The second release of results from the European Space Agency's Gaia mission takes place to the world scientific community. Gaia Data Release 2 (GDR2) marks an enormous step forwards for astronomy, providing a map of the Milky Way galaxy in orders of magnitude larger and more precise than that available previously.

Gaia has been in routine operations for nearly four years. This ambitious space astronomy project aims to map a substantial part of our galaxy over a mission lifetime of more than 5 years, eventually scanning the entire sky around 70 times.

The spacecraft orbits the Earth at a distance of 1.5 million kilometers in the Lagrange-2 region, 4 times further away than the Moon.
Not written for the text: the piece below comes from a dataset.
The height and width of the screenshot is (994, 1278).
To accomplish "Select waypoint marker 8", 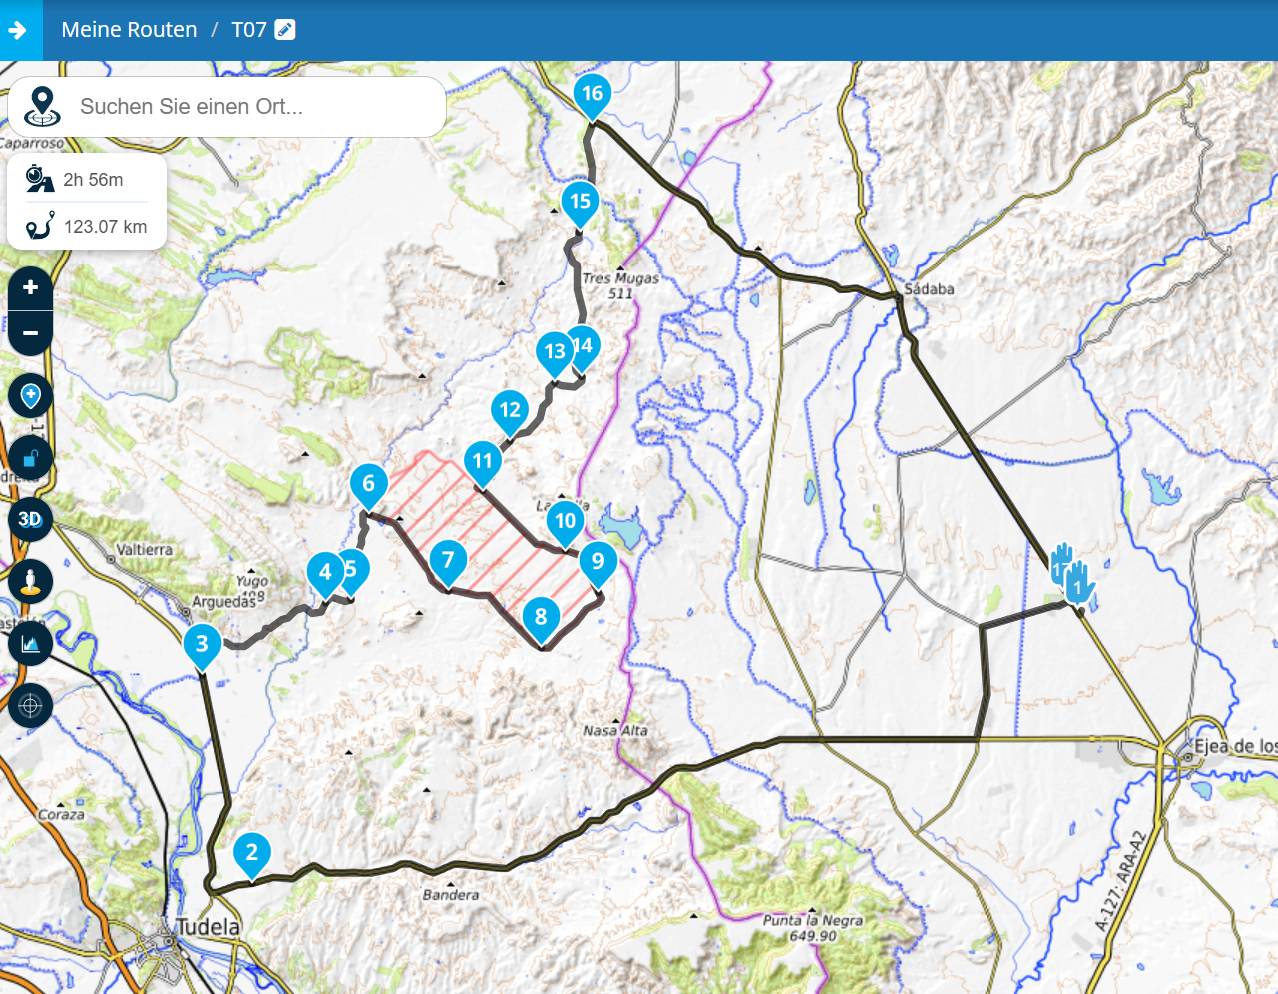I will [x=541, y=617].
This is a quasi-stable point in the Sun-Earth system with an orbital period of one year, in the opposite direction to the Sun as seen from Earth.

Gaia scans continuously with a rotational period of 6 hours, building up a map of the sky with exquisite angular resolution, unhampered by the blurring effects of the Earth's atmosphere. GDR2 contains the positions, distances, optical brightness and colours of more than one billion stars. Supplementary information in the form of spectroscopic radial velocities, variability light curves and stellar astrophysical parameters are also available for subsets of the main catalogue. This release of data marks a major leap forward in our knowledge of the Galaxy with 500x more stellar distances measured than in the first data release in September 2016. That previous release was in itself a significant step forward, with 20x more stellar distances measured than by the precursor Hipparcos mission in the early 1990s.
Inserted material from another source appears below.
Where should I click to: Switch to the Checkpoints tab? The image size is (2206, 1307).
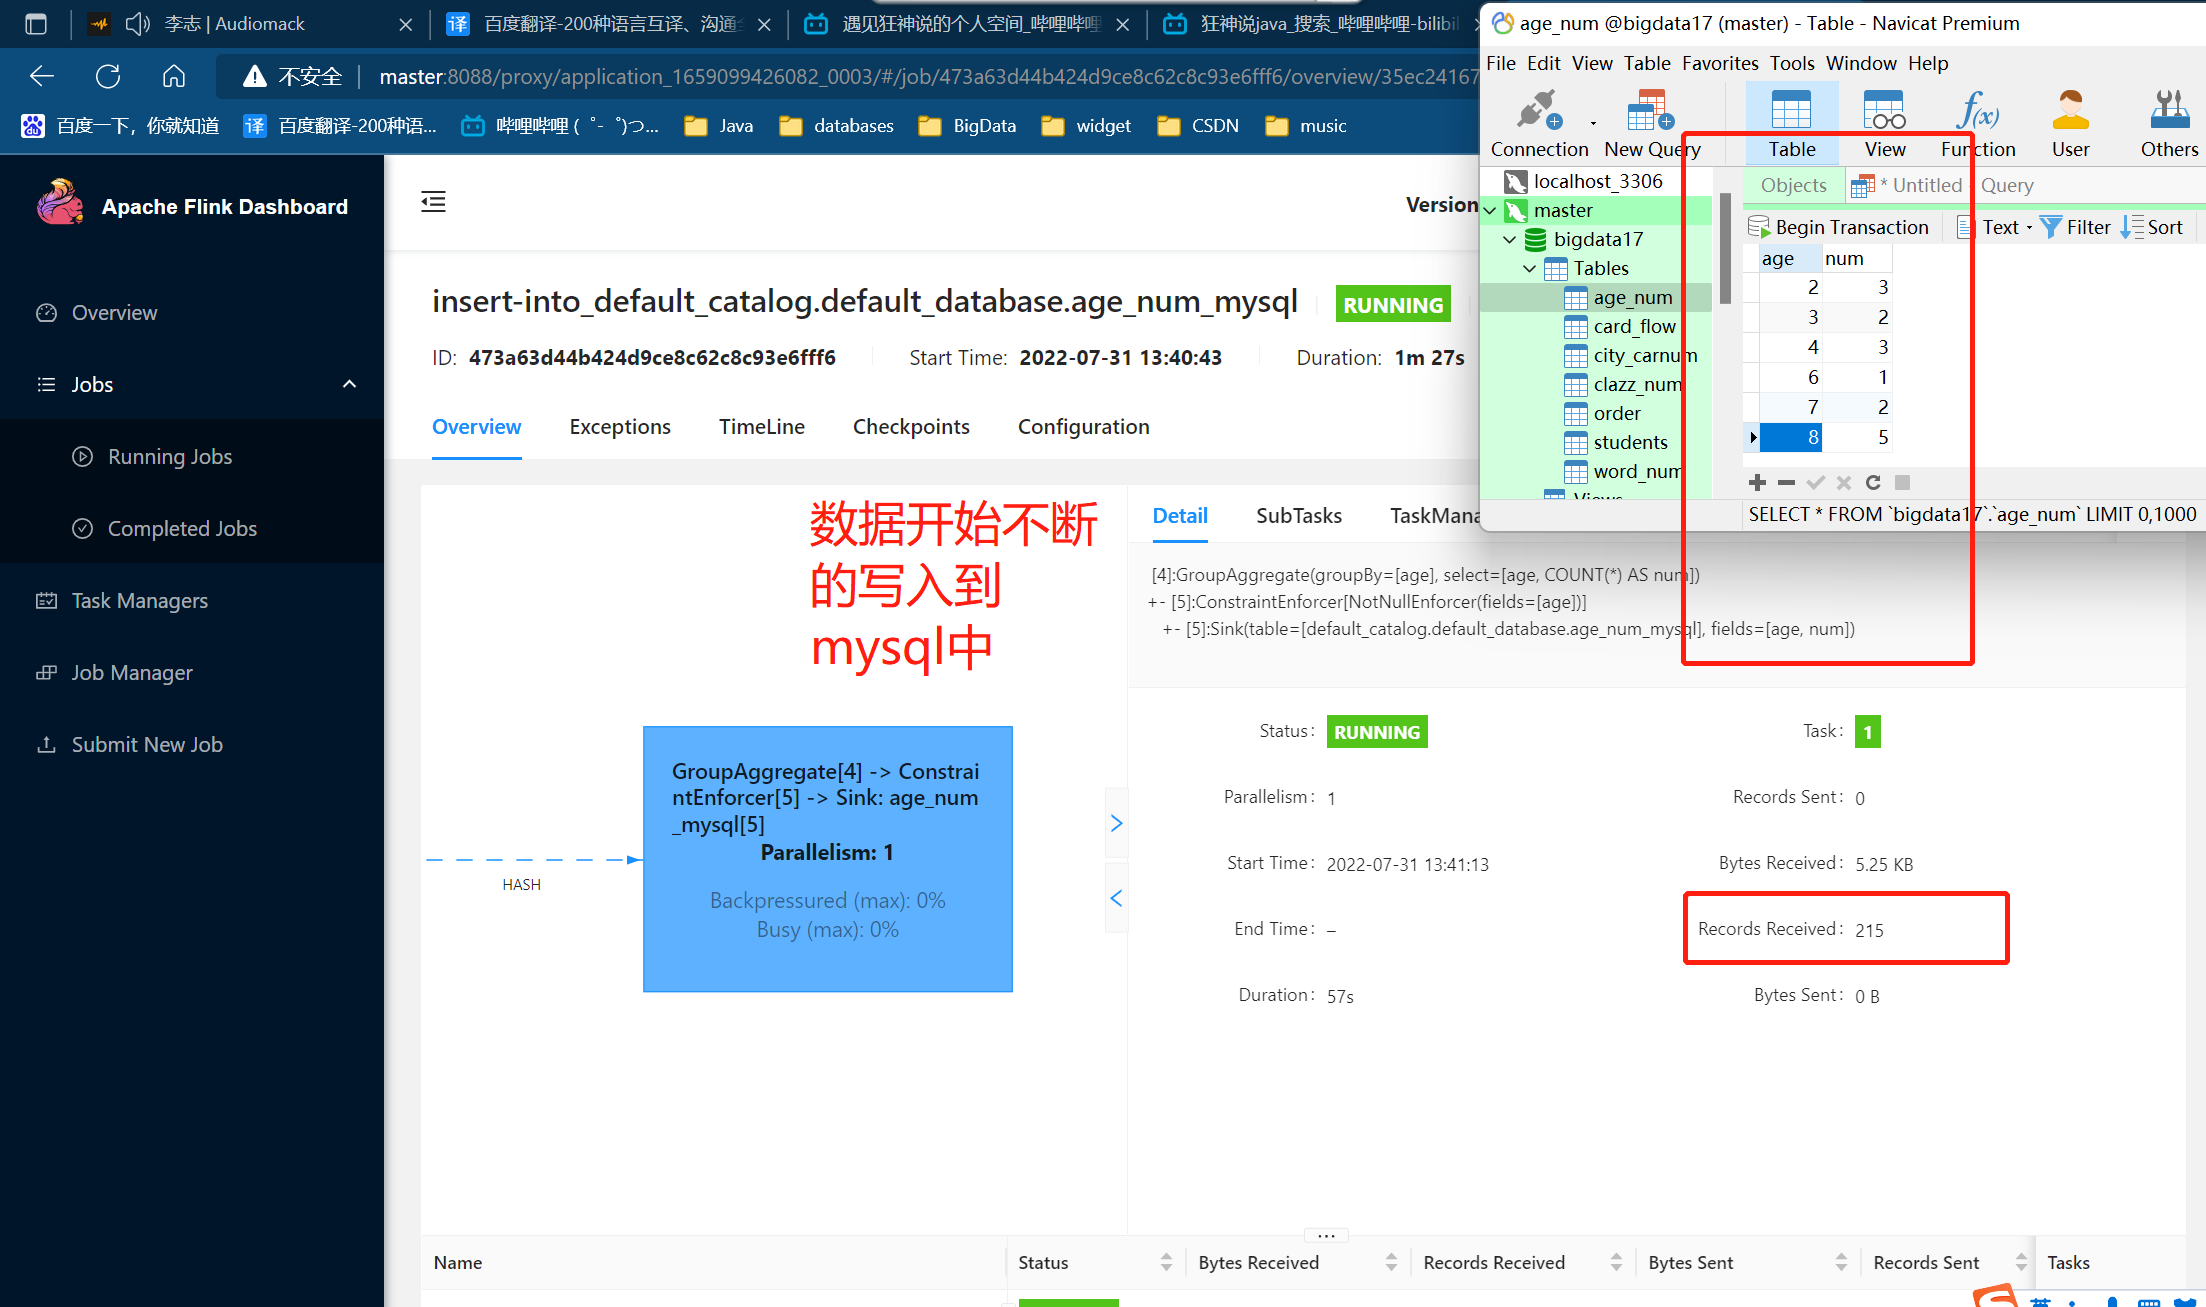pyautogui.click(x=910, y=427)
A small team of scientists and developers based in the Wide Field Astronomy Unit of the Institute for Astronomy (IfA) in the School of Physics and Astronomy have been working on the project for more than ten years. The team currently comprises Michael Davidson, Nigel Hambly and Nick Rowell. The team is responsible for several key calibration subsystems within the on-ground data processing pipelines that have been developed for Gaia by a collaboration of hundreds of engineers and scientists spread around Europe. Further details of the IfA's involvement can be found in a previous School News item coinciding with the launch of Gaia back in December 2013.

Dr. Hambly reported  "This is a significant milestone for the Gaia project and demonstrates the superb quality of the data gathered so far. The information content of GDR2 is a huge step forward and we are continuing to work on improvements for later data releases."

Dr. Davidson said "The launch of Gaia brought many surprises and challenges as we came to know the spacecraft. Now each data release is eagerly anticipated by the astronomy community."

Dr. Rowell commented "The Gaia catalogue represents an enormous and rich dataset that will be exploited by astronomy researchers for decades to come."

GDR2 represents only an intermediate step in the science exploitation of Gaia data, being based on 22 months of observations. The European teams within the Gaia Data Processing and Analysis Consortium are already working on the next data release with improved software and calibrations. GDR3 will take place towards the end of 2020, and will contain the analysis of around 36 months of data. The calibration improvements coupled with more measurements taken over a longer time will lead to even greater precision in the 3D positions and space motions contained within the multi-billion row Gaia star catalogue.

The Wide Field Astronomy Unit's participation in the European Space Agency Gaia Data Processing and Analysis Consortium is funded by grants from the UK Space Agency and Science and Technology Facilities Council.